__What you have to do__.
Answer these questions from the tillage passage:
1. Which layer of soil does tillage disturb?
2. What is the biggest benefit to farmers who practice conservation tillage?
3. Which advances make modern conservation tillage practices possible?

__Passage provided__.
++++++

Tillage is the process by which farmers prepare their fields for seeding by digging, turning, or otherwise disturbing the top layer of soil. Usually, farmers till the land to bury residue and nutrients left in the top layer of soil from a previous crop in their rotation, to reduce soil compaction, to incorporate manure or fertilizer, or to help control weeds. It has traditionally been an important practice for farmers around the world.
In recent years, though, conservation tillage (or zero tillage, or no-till) has become an increasingly popular way for farmers to reduce their environmental impact. By tilling less, or not tilling at all in fields that can handle it, farmers can reduce their impact on the soil structure, reduce the potential for top layer erosion, and reduce soil compaction (the fewer times a heavy piece of farm equipment runs over a parcel of land, the better–especially when it comes to heavy planters and grain bins). The biggest benefit to farmers who practice conservation tillage is cost savings: labour, equipment, and most of all, fuel costs can be drastically reduced by implementing a conservation tillage strategy.
The downsides of reducing tillage can be significant: not only is there a risk of carrying over plant diseases or pests from previous crops (they’ll remain right at the surface without tillage), but it’s very difficult to control weeds without mechanical tillage. Modern conservation tillage practices are only possible because of advances in biotechnology: GM crops that are resistant to herbicides.
Because the potential cost and environmental savings are so enticing, grain farmers are very interested in furthering research in no-till practices in Ontario; especially new alternatives to mechanical weed control. One thing is for certain: conservation tillage is here to stay.

++++++

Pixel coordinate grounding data

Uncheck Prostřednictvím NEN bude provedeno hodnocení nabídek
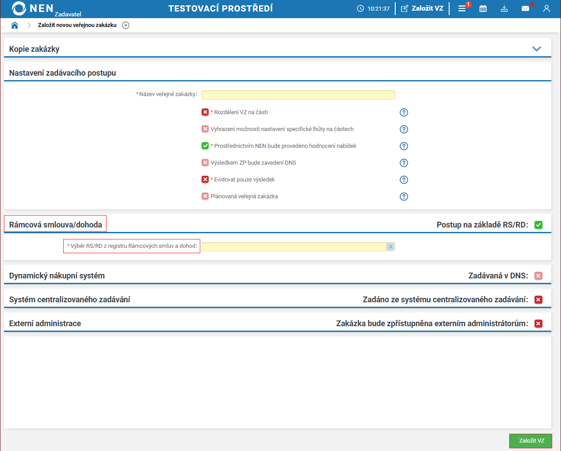 pyautogui.click(x=205, y=146)
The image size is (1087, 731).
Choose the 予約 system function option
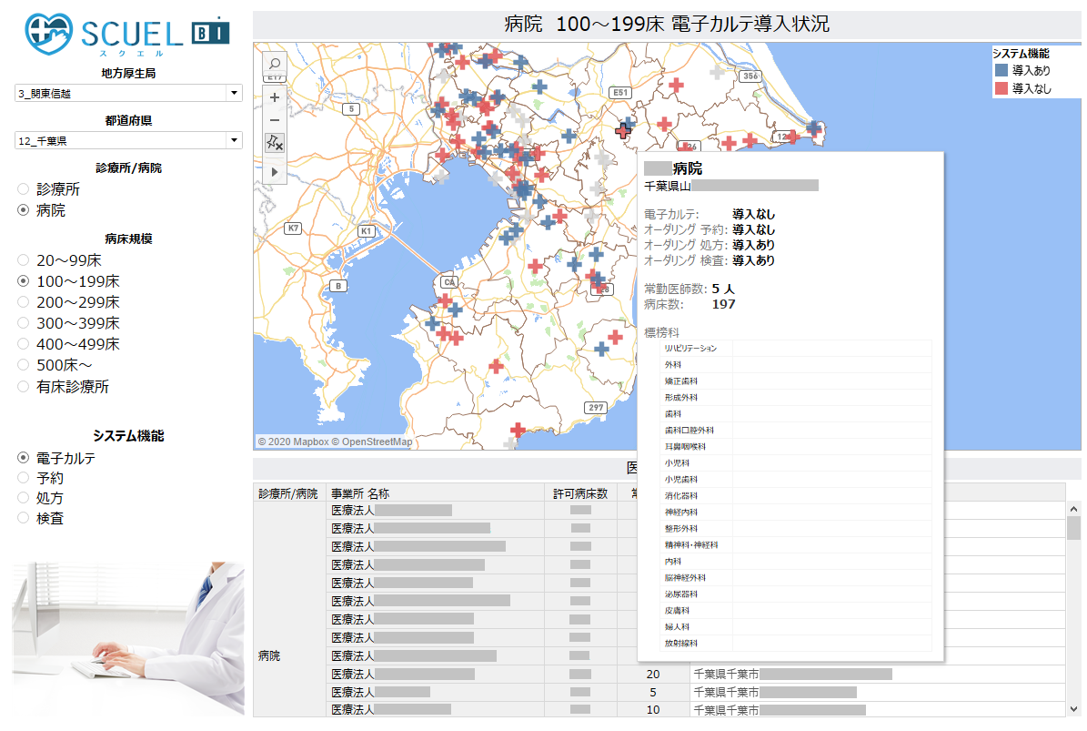click(24, 478)
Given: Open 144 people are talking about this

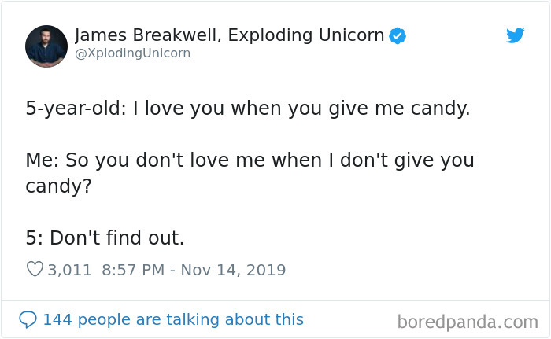Looking at the screenshot, I should coord(173,319).
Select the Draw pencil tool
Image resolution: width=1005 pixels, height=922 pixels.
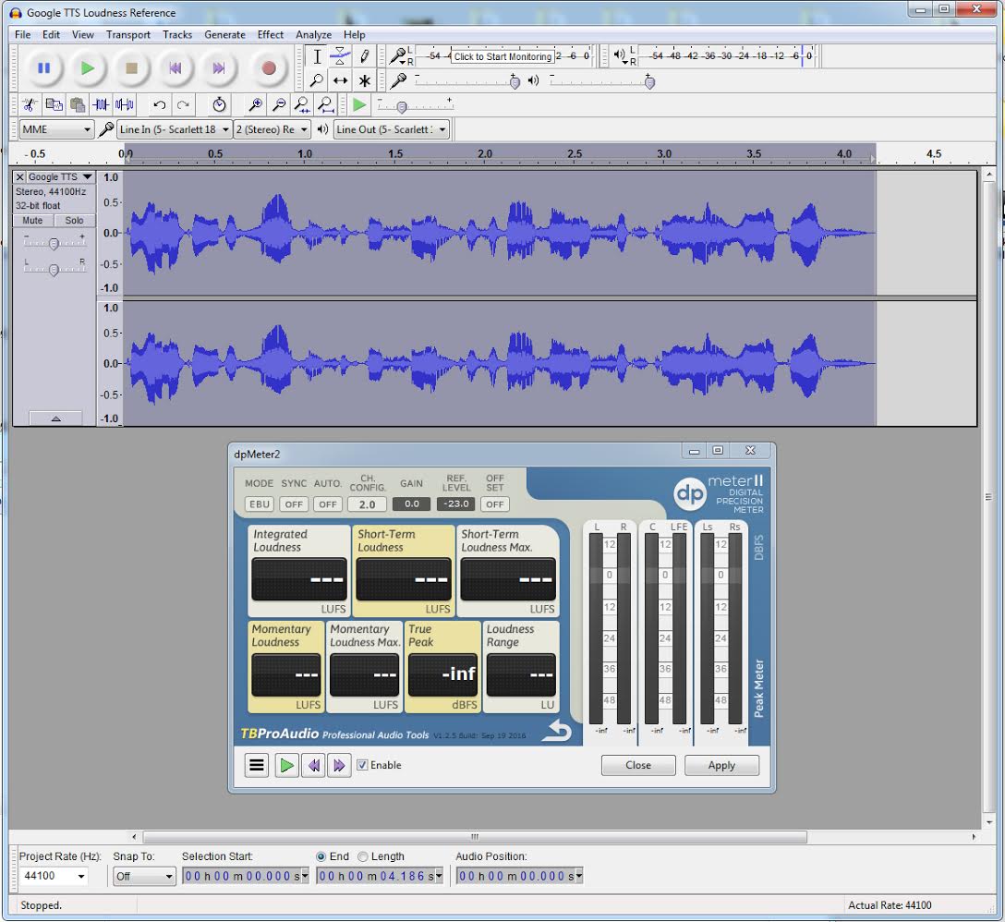pyautogui.click(x=365, y=56)
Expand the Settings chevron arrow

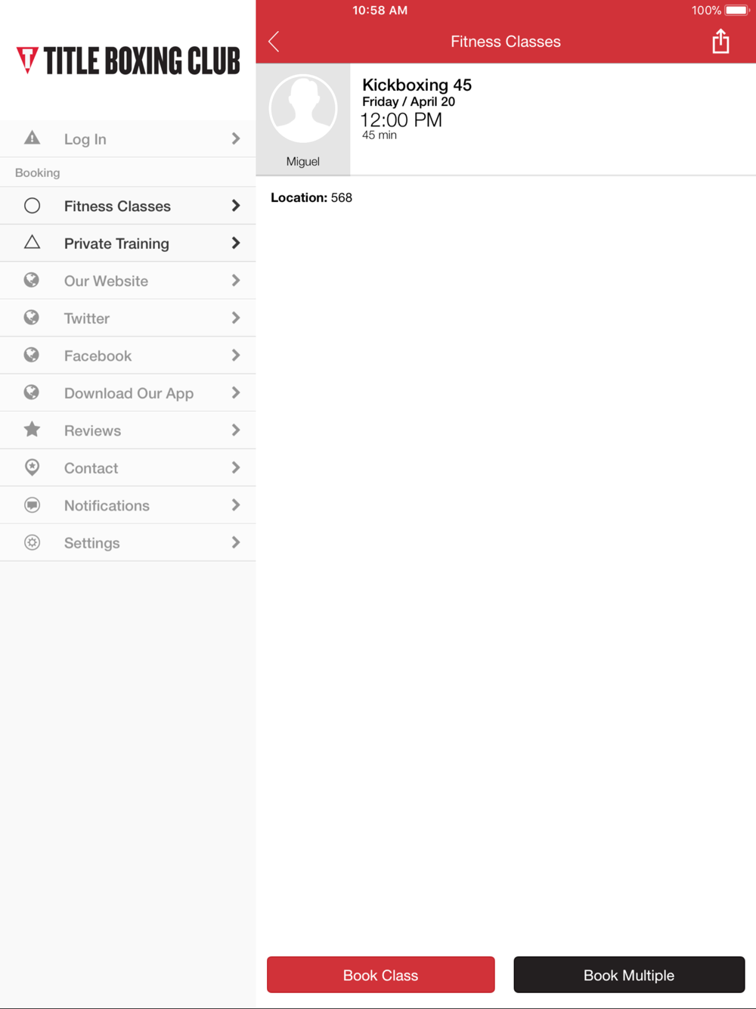coord(236,542)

++++++

__Output__.
1. The top layer of soil.
2. Cost savings.
3. Advances in biotechnology: GM crops that are resistant to herbicides.